I can imagine it would have been very different to what we got with Connery. I do think that without that element of wry humour that Young and Connery brought the character wouldn’t quite have worked onscreen (even though DN isn’t necessarily my favourite take on Bond).
And don't forget Clint Eastwood!! 😉
He would have at least handled the gunplay and one liners!!🤪
True. That extra something. Something as little as Connery not putting his cigarette in his mouth completely as he talks.
Yes, Mason would've been perfect for the role of a Bond villain. It's a shame it never happened. He was great as the villain in the proto-Bond film North by Northwest (1959). He had such a great voice and elegant presence.
Yeah. I really enjoy his voice and like you say "elegance" too.

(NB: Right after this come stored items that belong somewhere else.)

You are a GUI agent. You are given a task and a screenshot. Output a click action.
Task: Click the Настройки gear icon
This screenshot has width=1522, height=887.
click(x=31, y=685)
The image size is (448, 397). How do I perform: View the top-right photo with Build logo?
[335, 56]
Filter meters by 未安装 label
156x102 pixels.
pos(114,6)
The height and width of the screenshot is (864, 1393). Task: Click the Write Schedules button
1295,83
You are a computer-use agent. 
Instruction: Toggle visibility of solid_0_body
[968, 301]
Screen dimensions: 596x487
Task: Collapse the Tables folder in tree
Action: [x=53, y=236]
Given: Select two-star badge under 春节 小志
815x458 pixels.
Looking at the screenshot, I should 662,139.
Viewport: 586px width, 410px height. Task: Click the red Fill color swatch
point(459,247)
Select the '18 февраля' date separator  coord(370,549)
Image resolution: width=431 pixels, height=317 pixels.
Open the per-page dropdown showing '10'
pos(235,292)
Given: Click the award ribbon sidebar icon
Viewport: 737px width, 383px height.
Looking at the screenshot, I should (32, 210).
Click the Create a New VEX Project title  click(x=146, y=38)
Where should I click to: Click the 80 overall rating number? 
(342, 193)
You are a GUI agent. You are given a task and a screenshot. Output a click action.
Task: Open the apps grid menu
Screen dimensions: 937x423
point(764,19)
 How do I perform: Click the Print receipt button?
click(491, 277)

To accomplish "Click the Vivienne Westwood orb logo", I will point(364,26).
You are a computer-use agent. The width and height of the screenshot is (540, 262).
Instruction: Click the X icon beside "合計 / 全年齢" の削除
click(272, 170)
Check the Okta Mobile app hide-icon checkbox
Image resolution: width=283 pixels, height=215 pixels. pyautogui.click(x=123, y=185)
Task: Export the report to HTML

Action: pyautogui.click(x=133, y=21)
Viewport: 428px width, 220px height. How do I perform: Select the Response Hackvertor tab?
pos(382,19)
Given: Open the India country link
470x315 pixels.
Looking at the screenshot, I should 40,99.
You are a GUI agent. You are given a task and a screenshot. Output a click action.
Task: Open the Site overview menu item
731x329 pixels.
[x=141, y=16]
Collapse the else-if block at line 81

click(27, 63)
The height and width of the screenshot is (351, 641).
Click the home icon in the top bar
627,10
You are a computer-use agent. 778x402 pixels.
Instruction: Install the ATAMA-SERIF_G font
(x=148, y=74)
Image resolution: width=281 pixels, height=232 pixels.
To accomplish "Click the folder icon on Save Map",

To be honest, when it comes to Bond Actors, I don't see any of those considered alternatives would've worked, although I could possibly see Ian Ogilvy in early 80s being Bond (considering that Moore was too old to play the role) and he had shown charm and action when he replaced Moore as Simon Templar in The Saint (1970s), but then I'm not sure we could've gotten Dalton, unless he quit the role in 1986.
The most interesting in this casting alternatives/what ifs were the Bond Girl roles and the villains, yes, I think Mason would've been a great villain (his looks alone could intimidate and a great actor), the same for Jan Werich as Blofeld in YOLT, or Teodor Bikel as Goldfinger (more closer to the book version than Gert Frobe was, although I still liked Frobe, he's iconic and sold the role really well), and in Bond Girls, it's a shame Raquel Welch never got to be a Bond Girl too.
For YOLT, Czech actor Jan Werich was approached, but the producers thought he looked too much like Santa Claus to play the ruthless head of an international criminal cartel.
Thought of this too, but neither was Pleasance came off as intimidating to me, Jan Werich looked more like an evil mogul in a realistic way, unlike Pleasance who had a mild face.
I believe it was director Lewis Gilbert who made the "Santa Claus" comment. And Werich fell ill before shooting and Donald Pleasance was a late replacement!
Max von Sydow was also a great actor, but made a pretty dull Blofeld in NSNA. It may well have been a similar issue with Werich - there's just something lacking, perhaps a bit too much subtlety. Sometimes an actor is better off going bigger to play a Bond villain.
That's another one I was thinking of. Apparently Cubby liked that he had two different coloured eyes.